• Records from a collection:
——

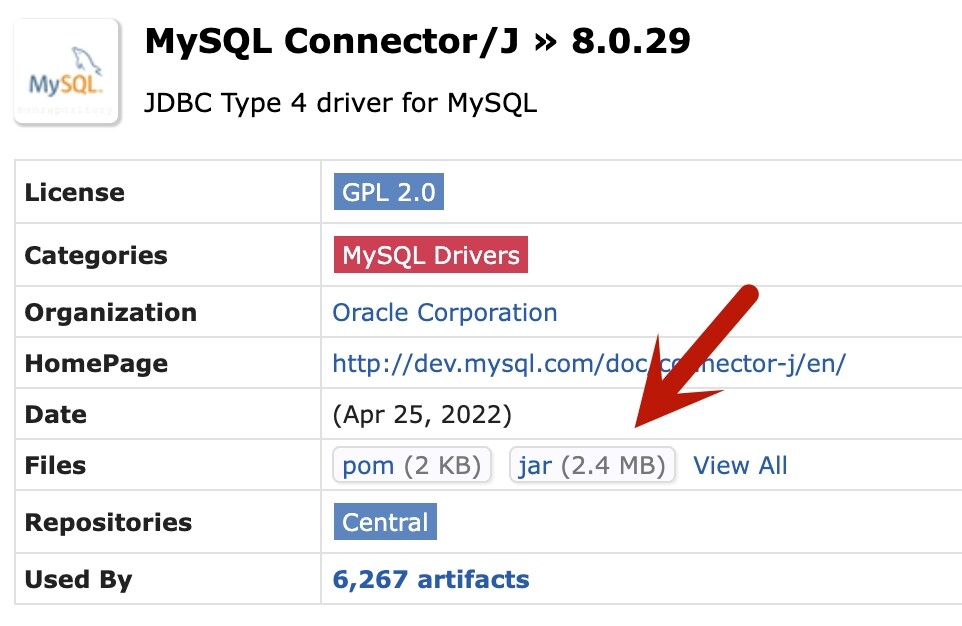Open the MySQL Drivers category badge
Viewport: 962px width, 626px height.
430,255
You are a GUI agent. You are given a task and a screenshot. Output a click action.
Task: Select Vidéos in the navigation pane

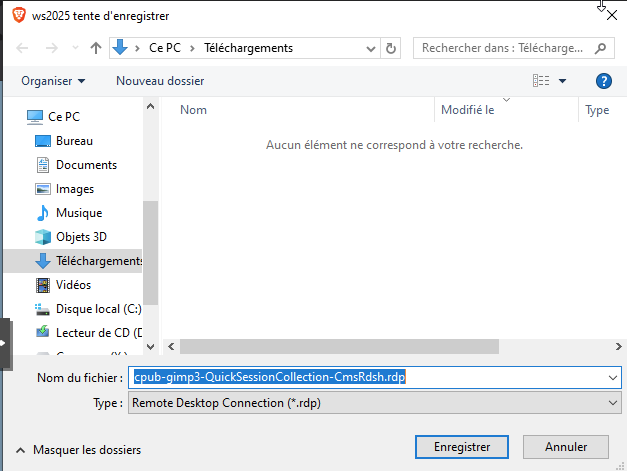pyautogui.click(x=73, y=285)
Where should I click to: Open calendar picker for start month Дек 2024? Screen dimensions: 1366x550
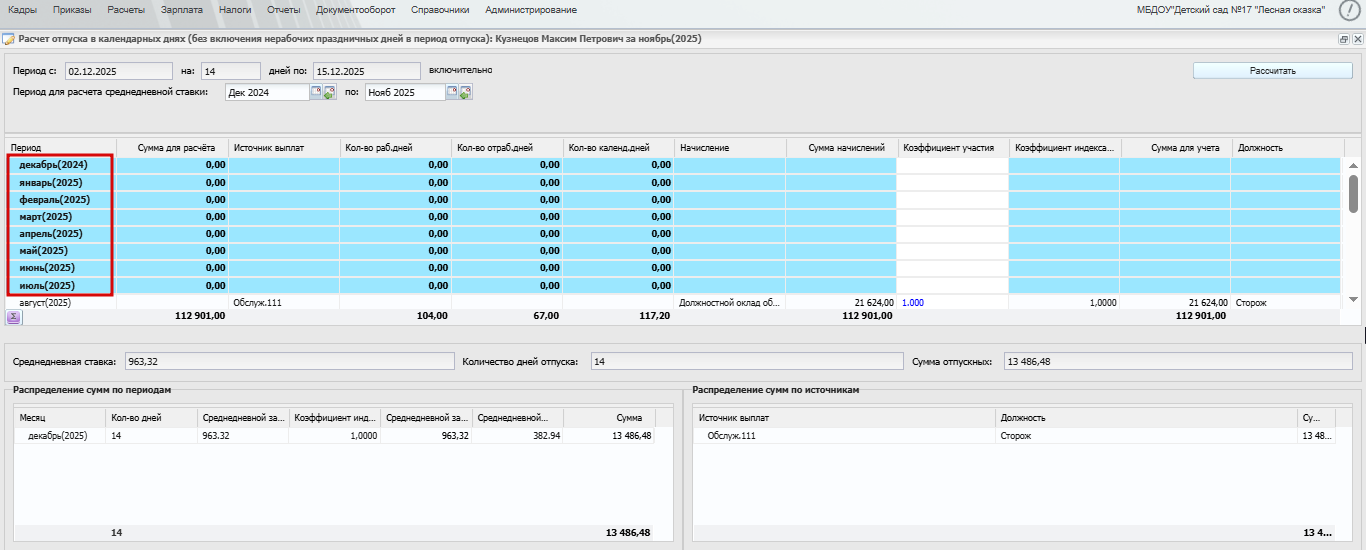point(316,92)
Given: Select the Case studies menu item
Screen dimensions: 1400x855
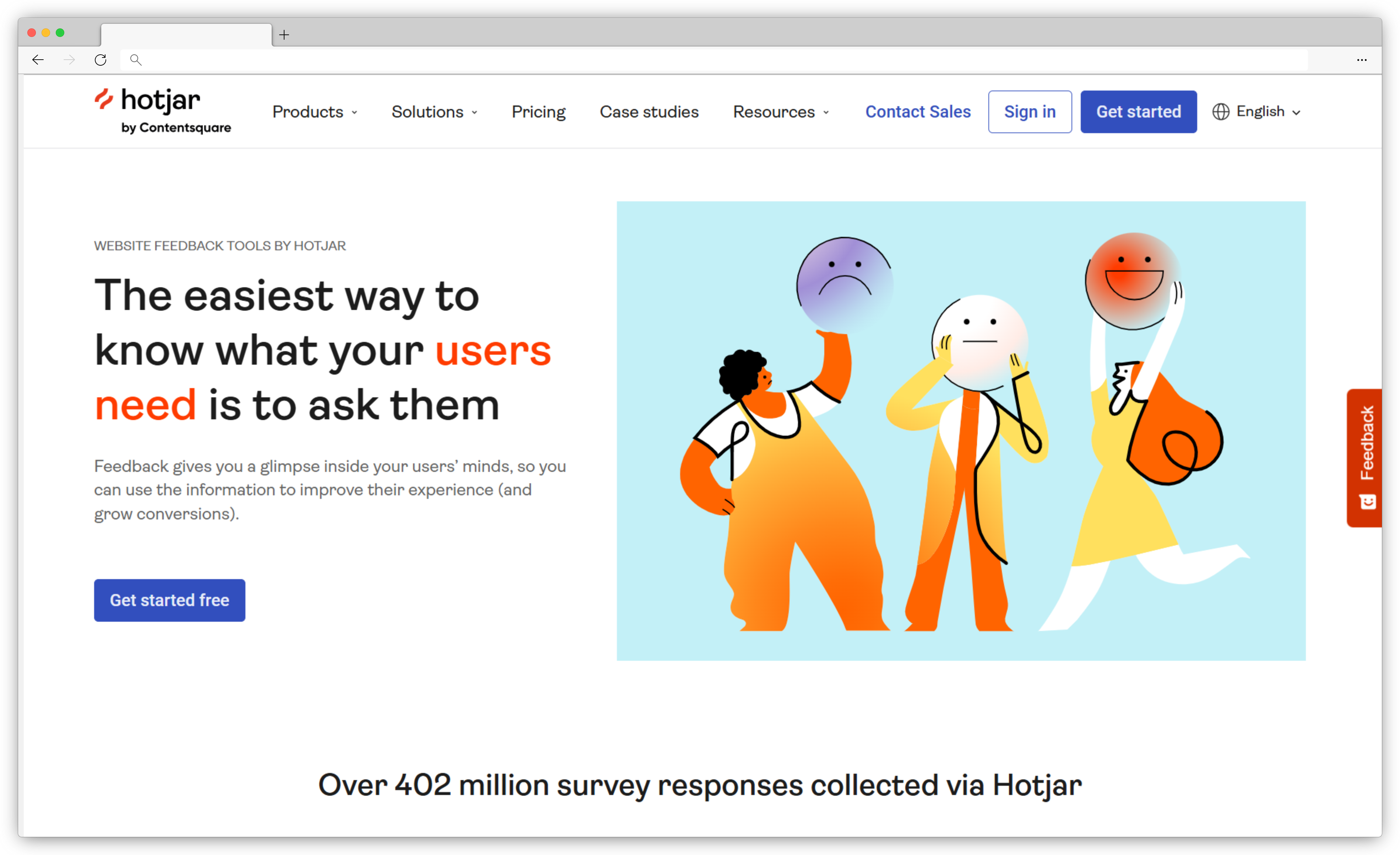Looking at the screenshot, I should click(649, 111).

——

• TASK ITEM:
Write out a verbatim copy of the lines from the line that contains "Given: Select the Case studies menu item" through the end of the entries above; pictures are not copied.

• RESPONSE BOX:
Given: Select the Case studies menu item
Screen dimensions: 1400x855
Looking at the screenshot, I should click(649, 111).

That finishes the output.